The following is the opening statement by our Public Bioethics Fellow, Dr Mehmet Çiftçi, in a recent debate at the Battle of Ideas Festival on ‘Making Babies in the Lab: The Morality of Reproductive Technologies’. Dr Mehmet Çiftçi’s opponents were Ann Furedi (former Chief Executive of BPAS), research scientist Dr Günes Taylor, and genetic counsellor Nicky Drury.
Anyone who has become a parent, an aunt, or an uncle, knows that having children is a beautiful thing. It’s easy then to sympathise with the pain of those who cannot have children due to infertility.
But feeling compassion for infertile couples is not enough to tell us whether it is ethical to use artificial reproductive technologies. To answer that question, we should first ask ourselves whether these technologies are good for the children that are made by them, whether they serve the needs of children — or if they merely fulfil the desires of adults. Children are vulnerable; they can’t advocate for their needs or defend their rights. It’s therefore up to us to ensure that we do not prioritise the desires of adults at the expense of children’s needs. When choosing how to bring a child into this world, we should be willing to adjust our plans to what they need, rather than compromising on what is best for them just to suit what we want. Because no matter how strongly you may wish to be a parent, at the end of the day you do not have the right to have a child, by whatever means necessary, for the same reason that no one has the right to another person.
When you look at it that way, you may begin to doubt whether we should be making babies in a lab at all. For example, think about the creation of children by IVF using donated sperm or eggs or even a donated embryo. This process cuts off the connection between children and one or two of their biological parents, often meaning that they suffer from what psychologists call ‘genealogical bewilderment.’ They struggle to form a sense of who they are, because they do not know whose they are.
This can happen to children who are adopted as well. But the difference is that adoption is a way to make the best of a terrible situation where the biological parents cannot look after their child for some serious reason. On the other hand, with IVF we knowingly and willingly choose to deprive a child of contact with their biological roots. One of the few studies to investigate the costs of creating children this way has found that donor-conceived kids experience profound struggles with their identities, have family relationships that more often suffer confusion and tension, as well as divorce and instability; they are more likely to struggle with addiction, depression, and delinquency than children raised by their biological parents.

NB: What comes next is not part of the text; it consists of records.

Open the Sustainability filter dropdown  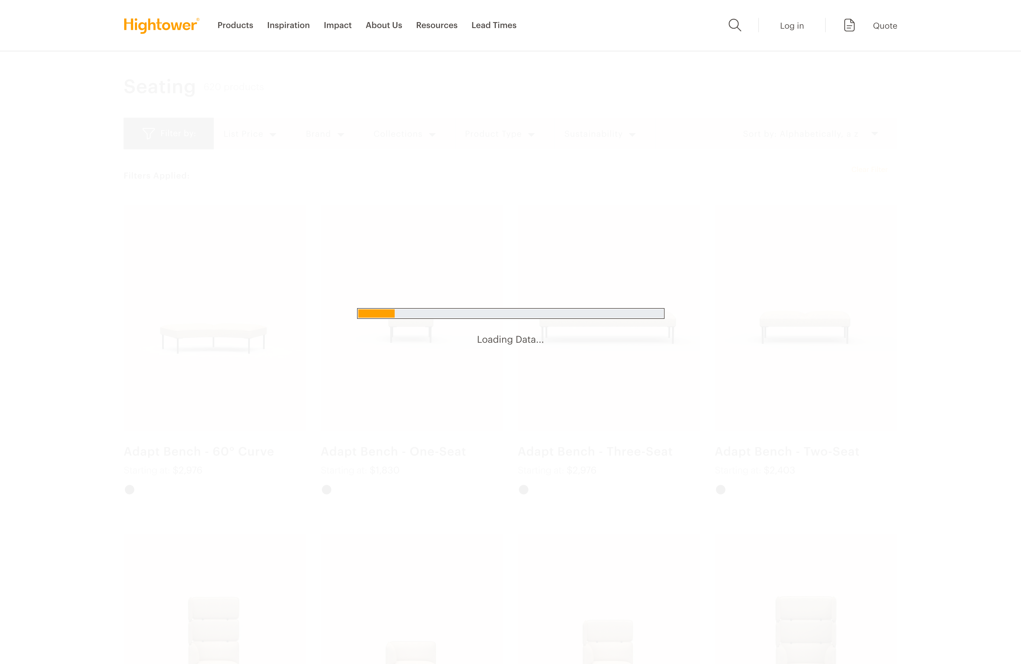click(599, 133)
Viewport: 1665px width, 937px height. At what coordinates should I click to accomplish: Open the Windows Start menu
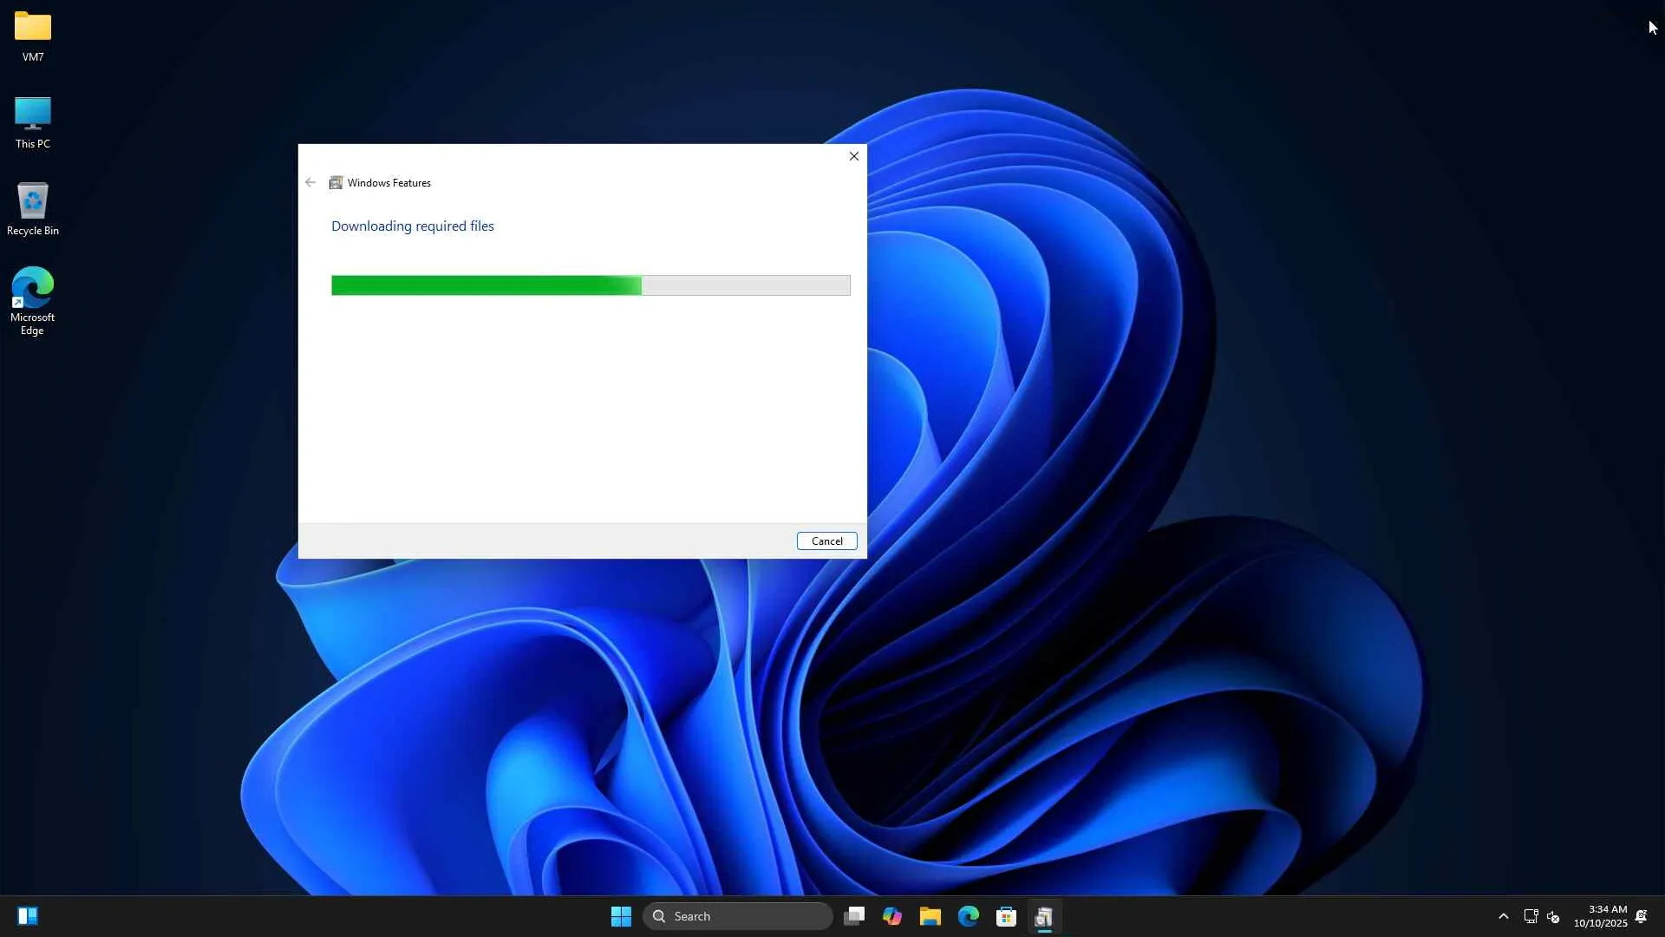click(x=621, y=917)
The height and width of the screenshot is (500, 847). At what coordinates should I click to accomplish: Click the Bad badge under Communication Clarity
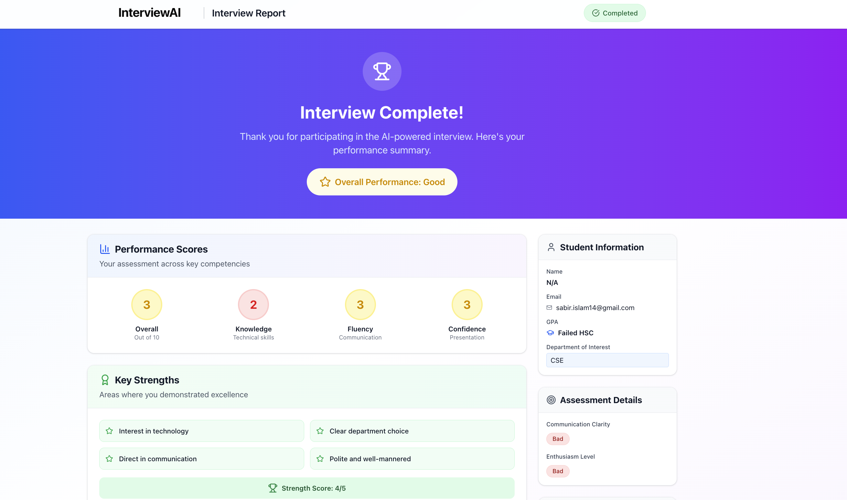[558, 439]
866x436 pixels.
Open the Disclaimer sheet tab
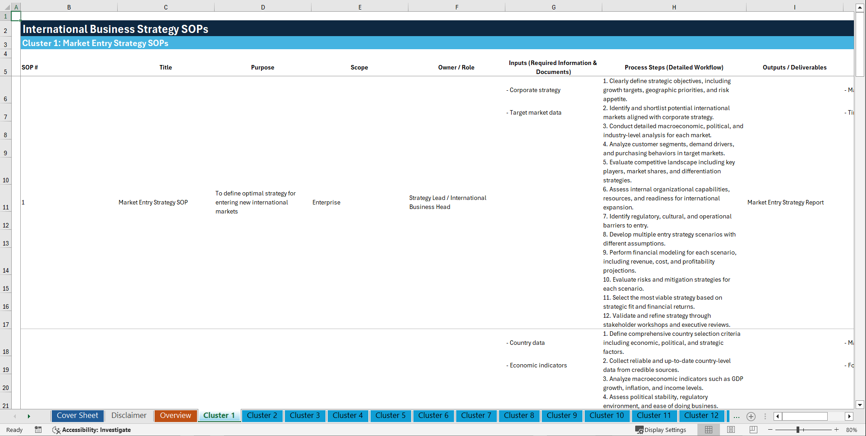(x=128, y=416)
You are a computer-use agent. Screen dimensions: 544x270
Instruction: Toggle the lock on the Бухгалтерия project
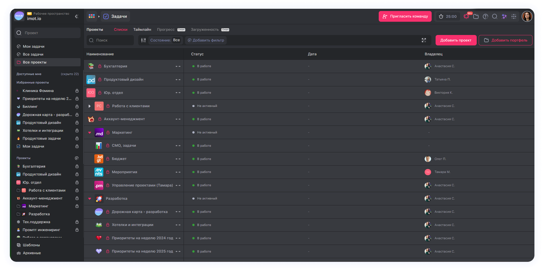point(100,66)
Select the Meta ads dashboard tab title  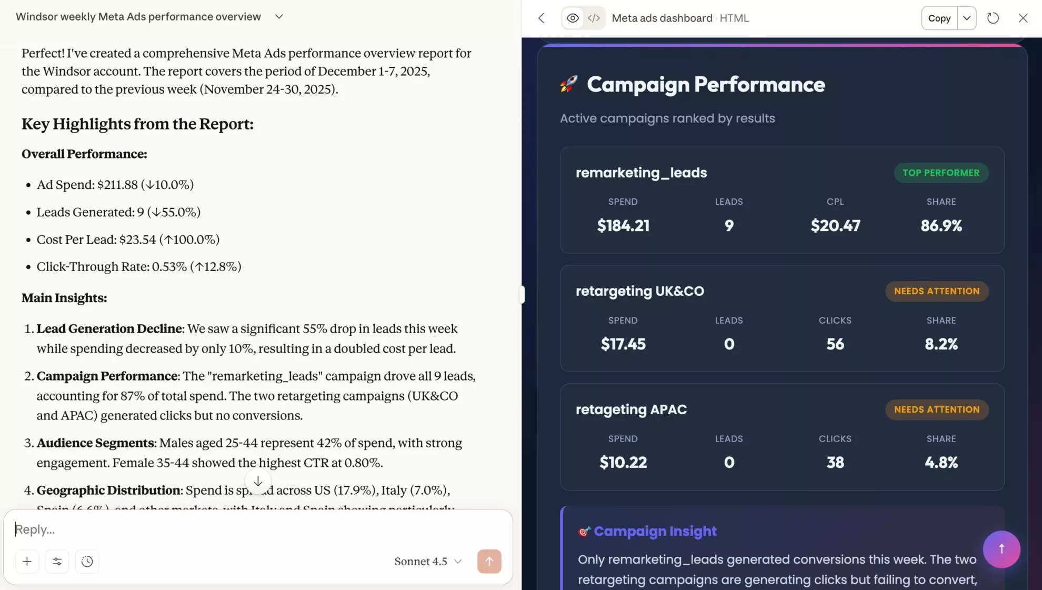pos(662,18)
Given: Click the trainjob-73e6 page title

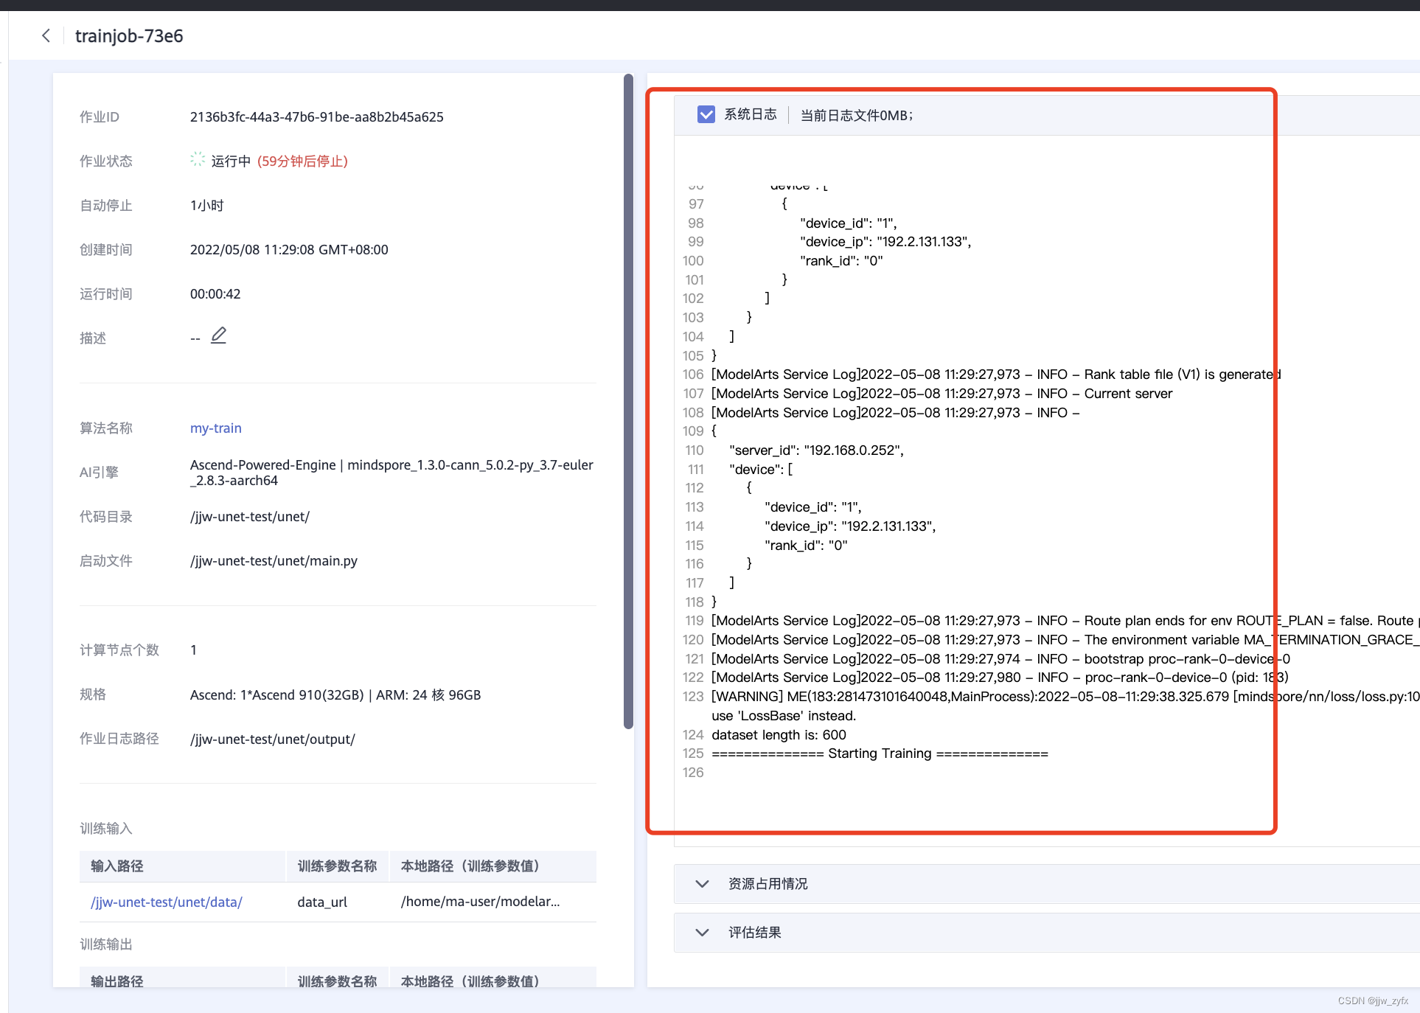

This is not even to mention the other problems of IVF. It often demands the creation of more embryos than are needed, to increase the chances of becoming pregnant with the baby that you want, which means that in the process many embryos have their short lives ended when they are no longer deemed necessary; or they are discarded if there are signs that they would develop a disability. I don’t have time to mention also the risks to the health of the gestational mother, to the egg donor, and to the child conceived via IVF.
None of these problems that I have mentioned exist whenever technology is used to find and treat the underlying diseases that prevent a couple from conceiving, which is a good and wonderful use of technology that deserves more funding and support.
But, by contrast, artificial reproductive technologies do not cure anything. All they offer is a way to make a lot of money from an adult’s desire for a child, at the callous expense of human life, and often at the expense of children’s need to know and be brought up by their biological parents.